Republicans in Congress this month voted to eliminate those rules under a Congressional Review Act (CRA) resolution before they went into effect, and President Trump is expected to sign the bill.

The move has sparked outrage from consumer groups and Democrats.

Quinn wrote that the outcry following the votes to repeal the rules is overblown.

“First and foremost, all of the rhetoric that asserts — without any factual support — that the CRA vote suddenly eliminated consumer privacy protections is just plain wrong,” he said. The reality is that the FCC’s new broadband privacy rules had not yet even taken effect."

“There has been a lot of misleading talk about how the congressional action this week to overturn the regulatory overreach of the prior FCC will now permit us to sell sensitive customer data without customers’ knowledge or consent,” added Lewis. “This is just not true.”
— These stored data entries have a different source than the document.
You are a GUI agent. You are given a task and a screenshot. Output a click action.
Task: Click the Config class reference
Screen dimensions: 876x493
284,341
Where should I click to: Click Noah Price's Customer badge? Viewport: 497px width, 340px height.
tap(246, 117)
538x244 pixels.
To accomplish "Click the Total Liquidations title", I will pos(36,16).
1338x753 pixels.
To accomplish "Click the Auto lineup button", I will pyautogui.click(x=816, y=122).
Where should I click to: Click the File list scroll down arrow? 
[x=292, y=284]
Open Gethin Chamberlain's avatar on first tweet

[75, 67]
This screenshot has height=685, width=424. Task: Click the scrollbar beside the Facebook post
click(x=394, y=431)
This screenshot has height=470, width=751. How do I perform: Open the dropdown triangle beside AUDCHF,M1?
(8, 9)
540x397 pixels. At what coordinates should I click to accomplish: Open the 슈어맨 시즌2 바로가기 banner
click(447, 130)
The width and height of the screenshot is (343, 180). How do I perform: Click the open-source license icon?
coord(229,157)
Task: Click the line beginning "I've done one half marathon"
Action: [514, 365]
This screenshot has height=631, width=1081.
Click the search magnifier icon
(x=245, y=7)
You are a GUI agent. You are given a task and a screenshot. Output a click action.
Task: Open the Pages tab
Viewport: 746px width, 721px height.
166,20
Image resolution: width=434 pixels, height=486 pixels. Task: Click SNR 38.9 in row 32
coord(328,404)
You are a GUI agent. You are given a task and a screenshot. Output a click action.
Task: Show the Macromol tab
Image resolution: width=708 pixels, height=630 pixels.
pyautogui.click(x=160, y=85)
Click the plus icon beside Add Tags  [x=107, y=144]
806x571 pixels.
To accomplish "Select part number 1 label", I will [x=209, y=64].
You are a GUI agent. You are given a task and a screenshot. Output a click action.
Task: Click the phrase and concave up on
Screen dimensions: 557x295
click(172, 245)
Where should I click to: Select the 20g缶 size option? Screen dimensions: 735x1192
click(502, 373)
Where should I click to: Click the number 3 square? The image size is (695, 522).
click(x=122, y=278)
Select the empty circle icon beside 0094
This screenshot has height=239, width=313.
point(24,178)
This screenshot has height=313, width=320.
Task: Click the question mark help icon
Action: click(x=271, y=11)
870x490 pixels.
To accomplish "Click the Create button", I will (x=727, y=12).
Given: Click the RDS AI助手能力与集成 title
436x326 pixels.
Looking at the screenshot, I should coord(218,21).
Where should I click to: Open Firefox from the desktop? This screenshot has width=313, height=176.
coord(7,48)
Lewis also said that Comcast would be revising its privacy policy to “make more clear and prominent that, contrary to the many inaccurate statements and reports, we do not sell our customers’ individual web browsing information to third parties.”

AT&T and the rest of the telecom industry had lobbied against the rules since before they were voted on by the FCC, arguing in part that they unfairly apply privacy standards to internet service providers that don’t cover websites that also collect user data for targeted ads, like Facebook and Google.

“If the government believes that location data is sensitive and requires more explicit consumer disclosures and permissions, then those protections should apply to all players that have access to location data, whether an ISP or edge player or search engine,” Quinn wrote.

Major internet service providers want the Federal Trade Commission to be the sole regulator for internet privacy, just as it was before the FCC reclassified those companies as telecommunications services under the 2015 net neutrality rules, which required providers to treat all internet traffic equally.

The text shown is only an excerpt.